Puthooramputhri Unniyarcha is a 2002 Indian Malayalam-language historical film directed by P. G. Viswambharan. Based on Vadakkanpattu, the folklore of North Malabar, which are ballads extolling the brave and valiant chekavars, it stars Vani Viswanath, Kunchacko Boban, Devan, Siddique and Captain Raju in major roles. Jagadeesh, Mala Aravindan, Jayakrishnan, Naveen Arakkal, Anoop, Sreehari, Manya, Manka Mahesh, Spadikam George and Mamukkoya form the supporting cast. This is the last film of P. G. Viswambharan.

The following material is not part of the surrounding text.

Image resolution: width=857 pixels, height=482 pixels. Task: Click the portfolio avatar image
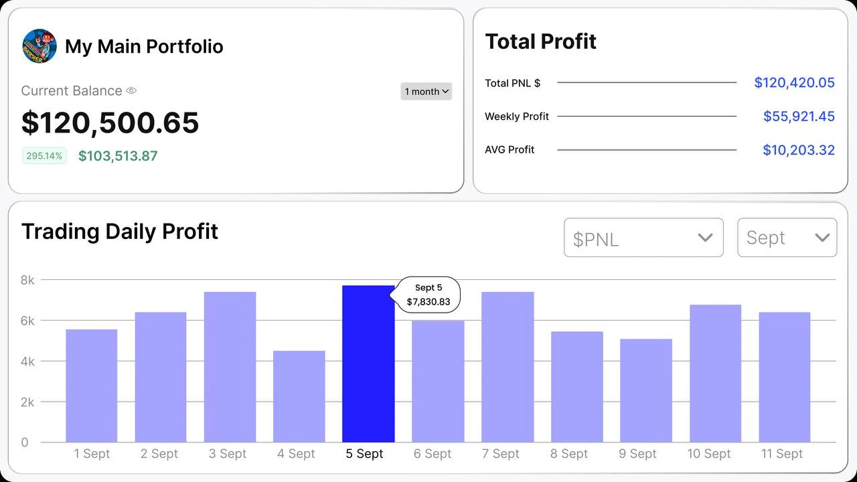tap(39, 46)
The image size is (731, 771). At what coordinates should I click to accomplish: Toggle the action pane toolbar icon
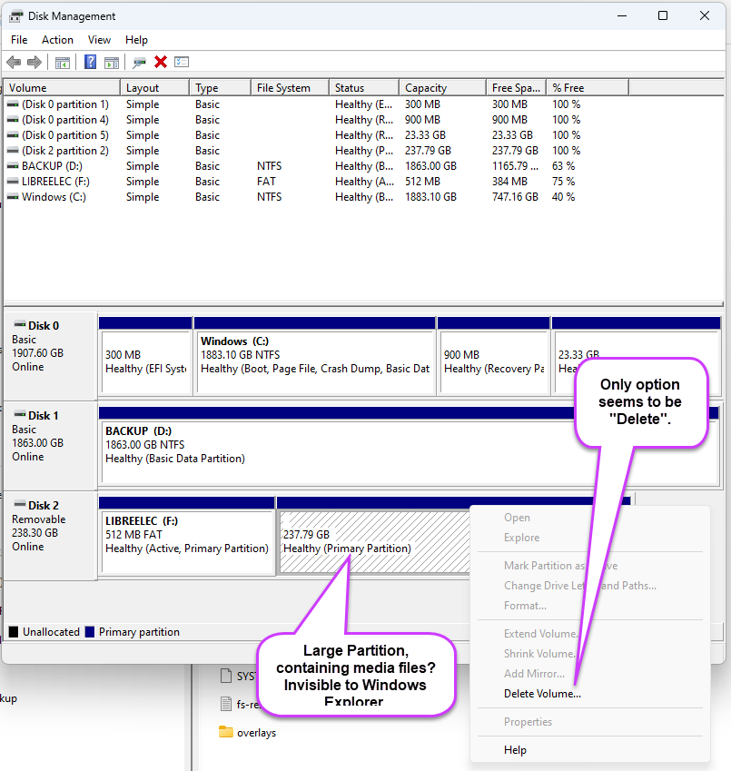pyautogui.click(x=112, y=62)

The film's music is scored by veteran composer Usha Khanna with lyrics by poet Yusuf Ali Kechery. The film had some of the best technicians of India in its crew, such as the Director P.G. Viswambharan, composer Johnson, cinematographer Ramachandra Babu, editor Sreekar Prasad and art director Gangan Thalavil. The film turned out to be a box office bomb and was taken out of theatres in three days.

The film's production commenced in December 2000 and occurred mainly at Cheloormana in Chittur, Palakkad.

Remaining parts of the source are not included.